- [GESTELLTE AUFGABE A]:
Fassen Sie den Absatz des Forenausschnitts, der mit „Starte mal die CMD“ beginnt, als kurze Stichpunktliste zusammen und behalten Sie dabei seine wesentlichen Angaben bei.

Jetzt nochmal: Ich habe ein Programm geschrieben. Wenn ich das Programm doppelklicke öffnet sich die Quelldatei im Editor.


----------



## TryToHelp (29. Okt 2012)

NewOrleans hat gesagt.:


> Ja und jetzt? Da kommt jetzt ein Text mit "Verwendung: java..."



dann kannst du wenn es da jetzt soweit funktioniert, so wie es da steht nun dein Programm aufrufen ;-) also sowas wie java deinProgramm ;-)

Starte mal die CMD (Start->Ausführen->CMD) und gib da java deinProgramm ein (entweder vorher ins richtige verzeichniss wechseln oder den kompletten pfad mit angeben


----------



## Michael... (29. Okt 2012)

- [AUSGANGSDATEN]:
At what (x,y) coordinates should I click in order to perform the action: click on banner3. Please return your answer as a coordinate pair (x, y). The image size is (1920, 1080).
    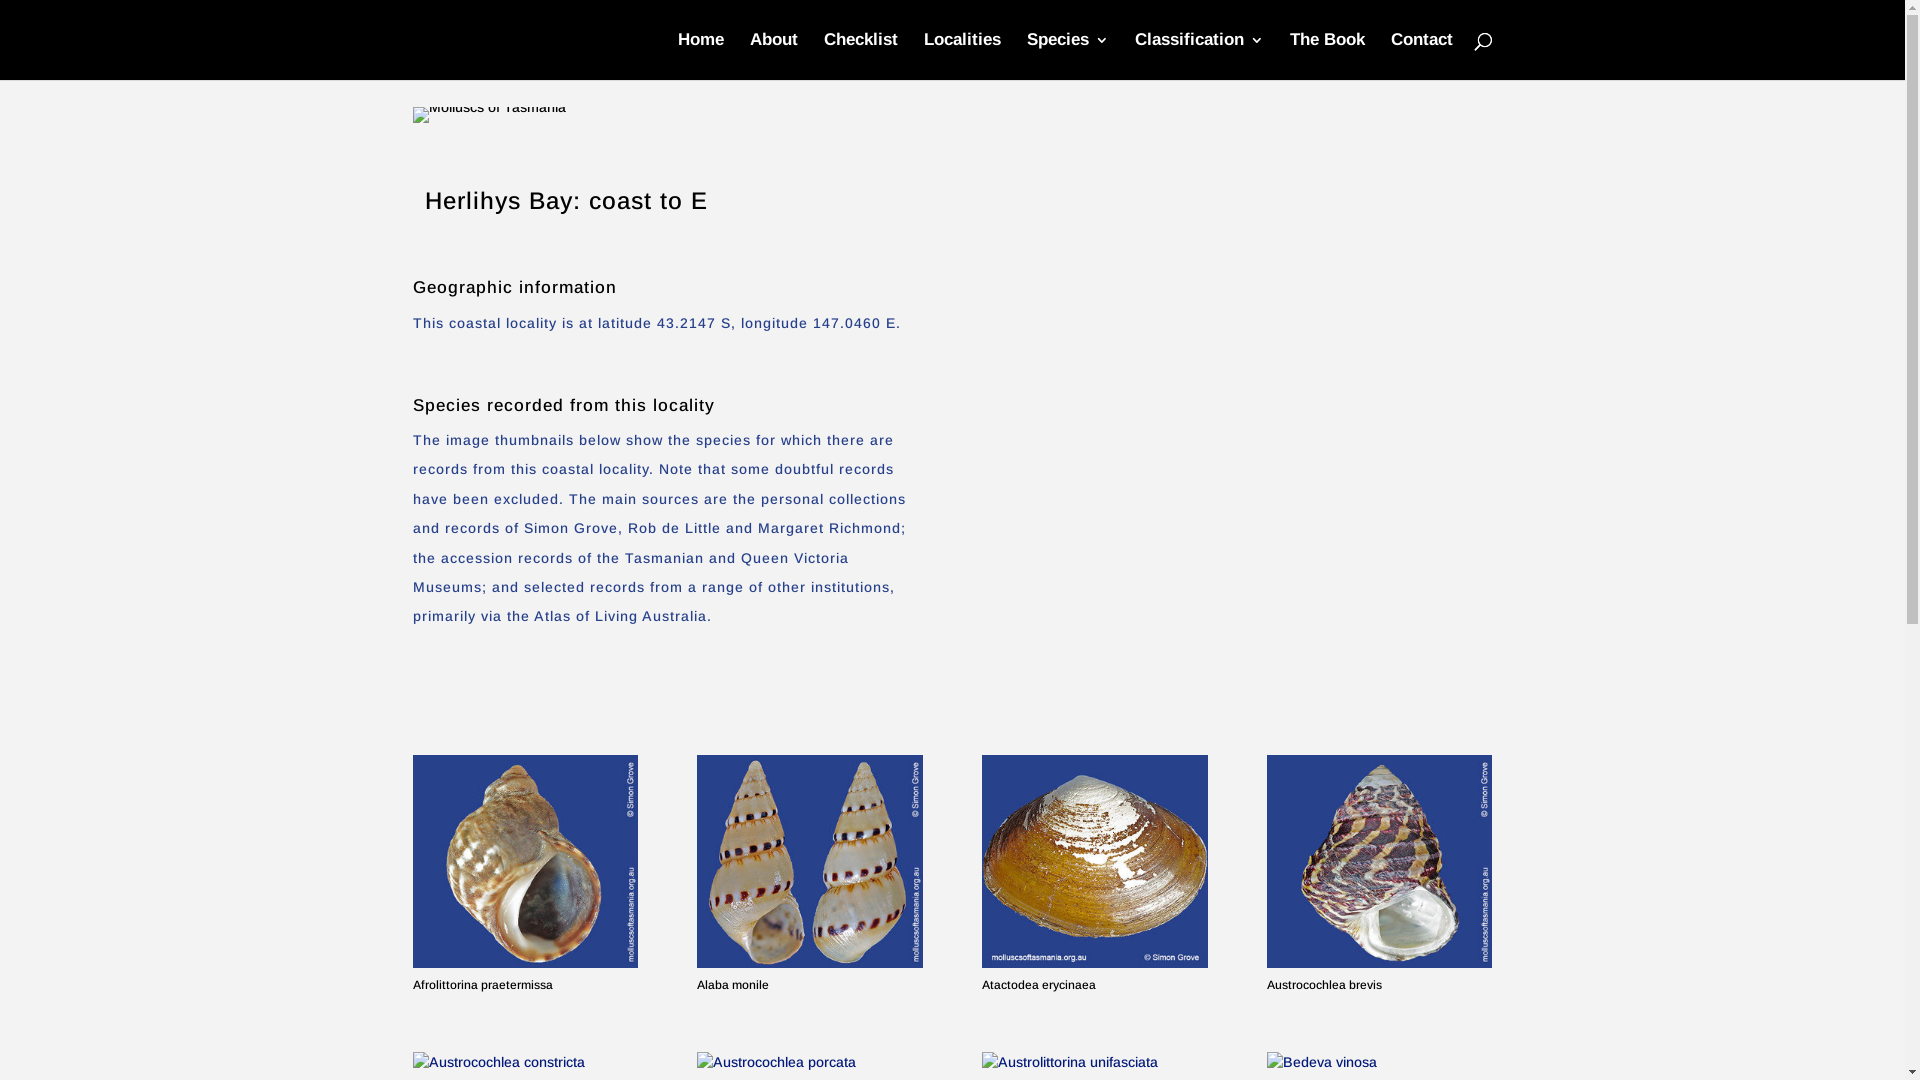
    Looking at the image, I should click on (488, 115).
* * *
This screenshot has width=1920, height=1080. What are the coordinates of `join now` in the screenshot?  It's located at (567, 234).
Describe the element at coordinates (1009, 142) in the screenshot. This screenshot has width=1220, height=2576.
--
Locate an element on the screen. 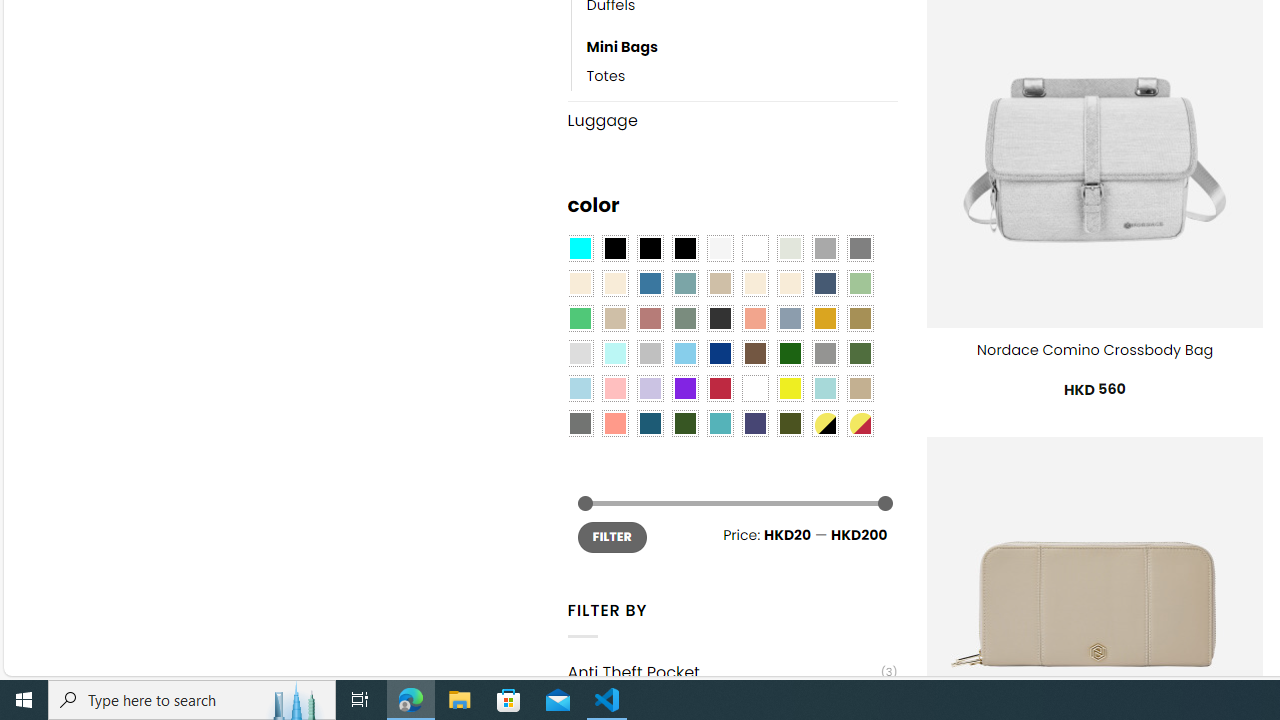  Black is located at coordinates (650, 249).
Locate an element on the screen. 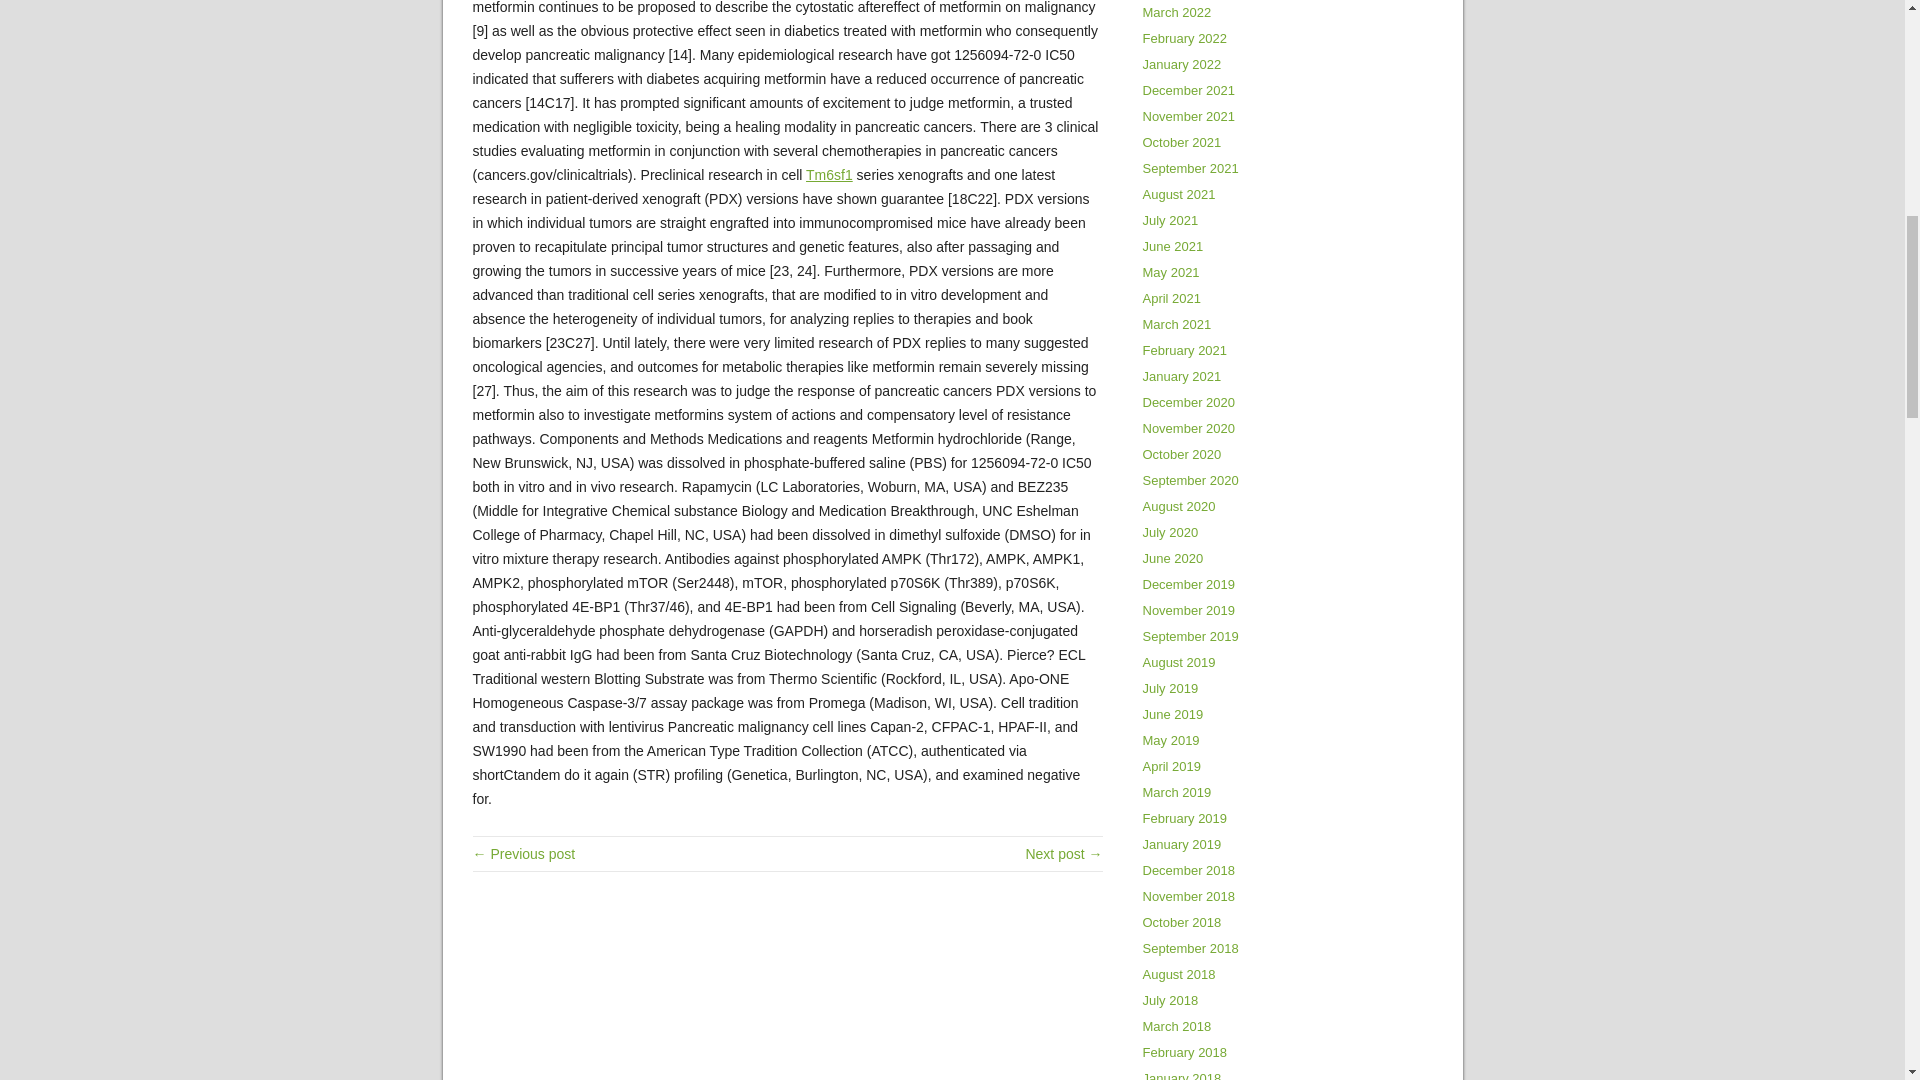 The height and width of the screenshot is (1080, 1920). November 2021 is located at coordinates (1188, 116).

- [GESTELLTE AUFGABE B]:
Geben Sie aus der Auflistung die Zeilen wortgetreu aus, beginnend mit der Zeile, die „At what (x,y)“ enthält, und endend mit der Zeile, die „Looking at the“ enthält. Lassen Sie die Bilder dabei weg.

- [LÖSUNG A]:
- Die Eingabeaufforderung über Start → Ausführen → CMD öffnen.
- Dort „java deinProgramm“ eingeben.
- Vorher entweder in das richtige Verzeichnis wechseln oder den vollständigen Pfad mit angeben.

- [LÖSUNG B]:
At what (x,y) coordinates should I click in order to perform the action: click on banner3. Please return your answer as a coordinate pair (x, y). The image size is (1920, 1080).
    Looking at the image, I should click on (488, 115).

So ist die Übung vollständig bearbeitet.